**QUOTED PASSAGE:**
Oh, Tesla Really Isn't Doing Well….
Tesla's Q3 2025 report is in!
Tesla hasn’t been doing well for a while now. It’s not just the stagnant ageing line-up and the series of big flop projects that have caused this, but also Musk’s ignorant autocratic leadership and his countless broken bullshit promises, as well as his utterly moronic political ambitions. No company can last long under this combined weight, and Tesla’s 2025 Q3 earnings reports prove it has one foot in the grave. However, you wouldn’t know that if you listened to the media, as almost all reports appear to have left out critical context. Because yes, Tesla’s profits are seriously declining, but no one is talking about what that means for Tesla’s future. And yes, deliveries are up, but nowhere near enough. So, let’s dive in.
Deliveries
Let’s start with the deliveries. Every article I have read on this Q3 report uses the fact that deliveries are up as a foil to the fact that profits are down. It’s always a “yes, but.” And, on the surface, the fact that Tesla delivered 462,890 vehicles in Q3 2025, a 7.4% increase from 2024 Q3, seems like a step in the right direction. But this lacks two crucial pieces of context.
A combination of EV tax breaks set to end soon and a series of newer, cheaper and more capable EVs flooding the market has increased US EV sales. Indeed, many reports point to this being the reason why Tesla’s sales jumped. However, total EV sales in the US grew by 40.7% in Q3 2025, compared to Q3 2024, which is far, far more than Tesla’s pitiful 7.4%. With this rapid market growth, we can see that in real terms, Tesla sales are 33.3% below what they should be.

**PROVIDED RECORDS:**
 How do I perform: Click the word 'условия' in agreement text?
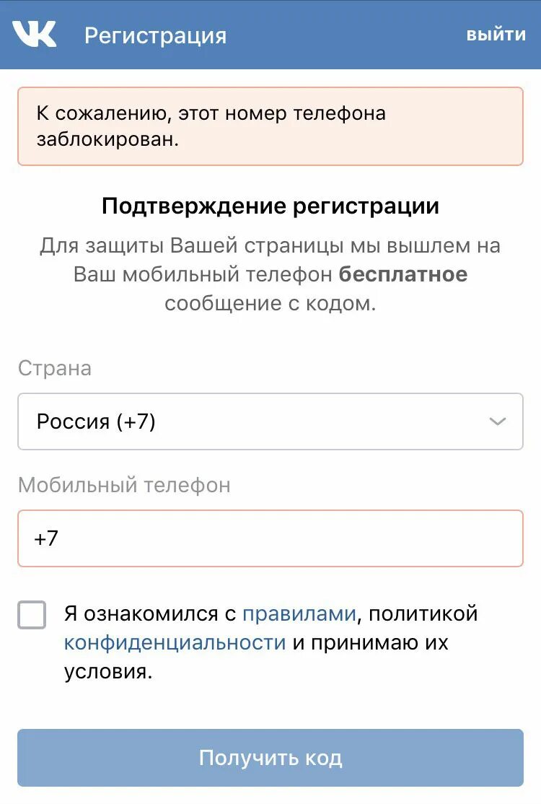pyautogui.click(x=107, y=672)
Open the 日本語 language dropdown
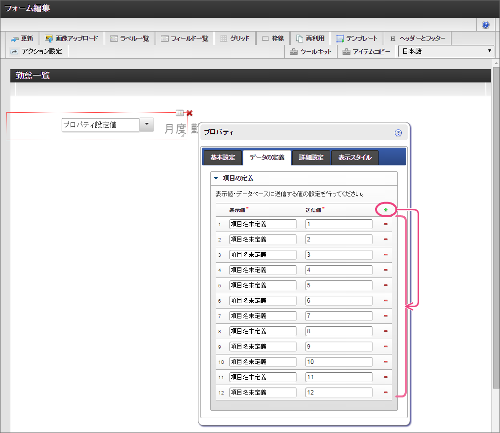This screenshot has height=433, width=500. tap(446, 51)
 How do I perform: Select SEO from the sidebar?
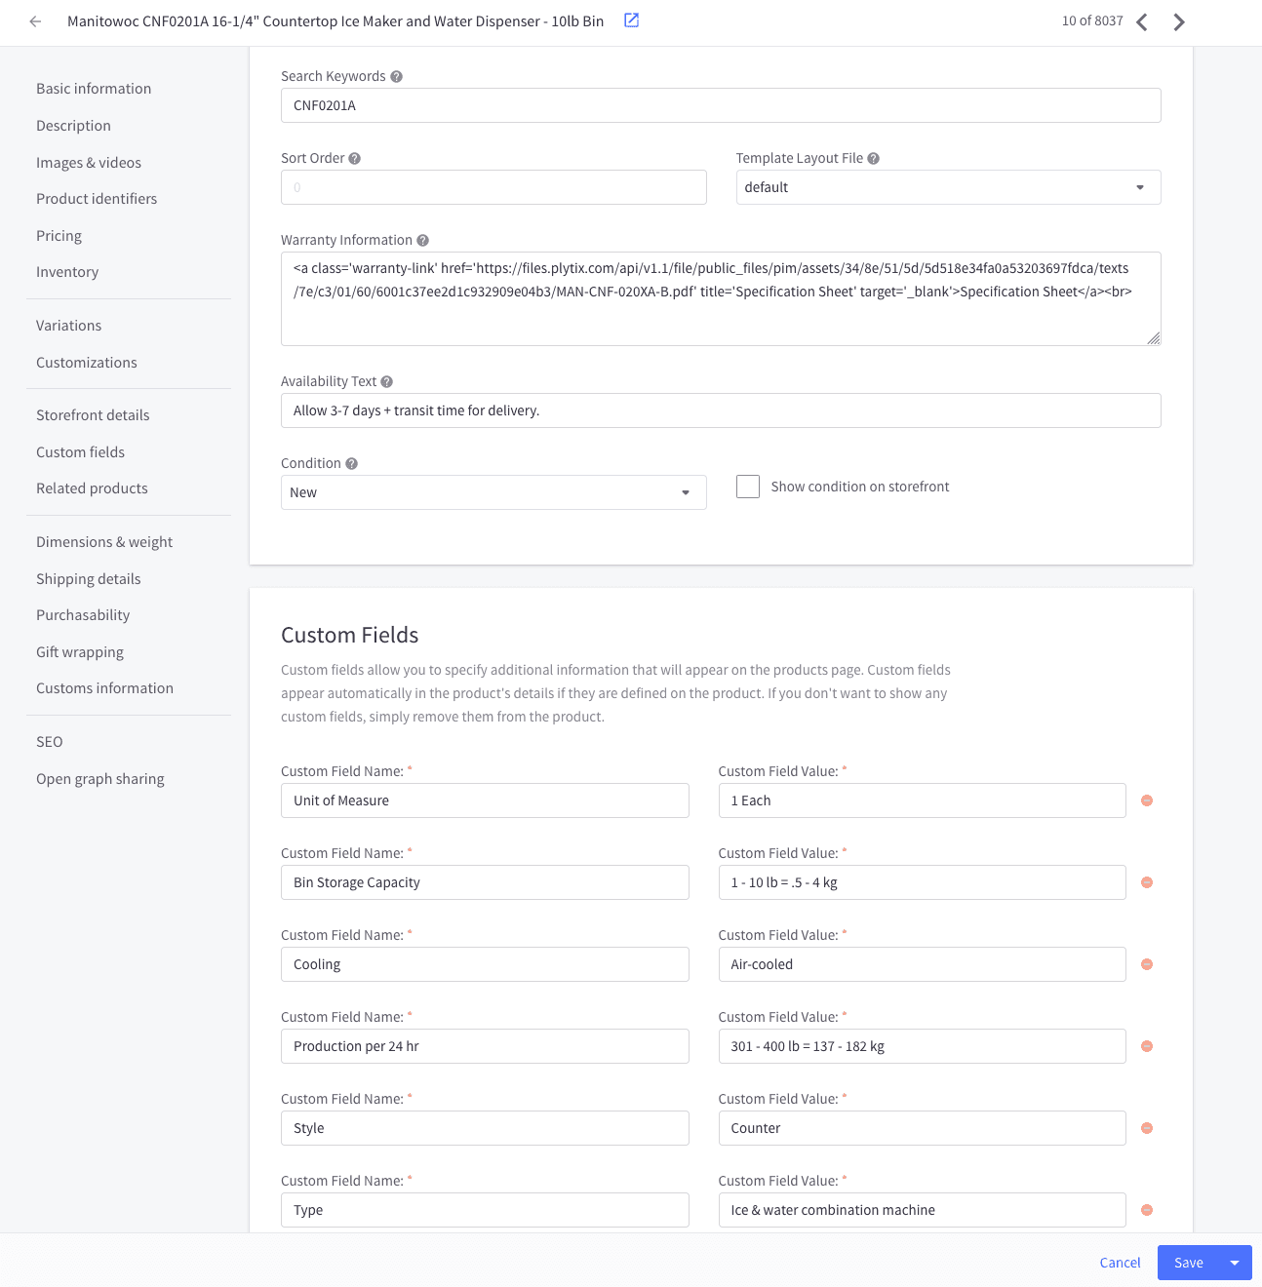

**TO-DO LIST:**
A. Please reproduce the Tesla article starting at "Tesla's Q3 2025" and ending at "let’s dive in.", substituting "the press" for "the media".
B. According to the Tesla article, by what percentage did total US EV sales grow in Q3 2025 compared with Q3 2024?

**SOLVED TASKS:**
A.
Tesla's Q3 2025 report is in!
Tesla hasn’t been doing well for a while now. It’s not just the stagnant ageing line-up and the series of big flop projects that have caused this, but also Musk’s ignorant autocratic leadership and his countless broken bullshit promises, as well as his utterly moronic political ambitions. No company can last long under this combined weight, and Tesla’s 2025 Q3 earnings reports prove it has one foot in the grave. However, you wouldn’t know that if you listened to the press, as almost all reports appear to have left out critical context. Because yes, Tesla’s profits are seriously declining, but no one is talking about what that means for Tesla’s future. And yes, deliveries are up, but nowhere near enough. So, let’s dive in.

B. 40.7%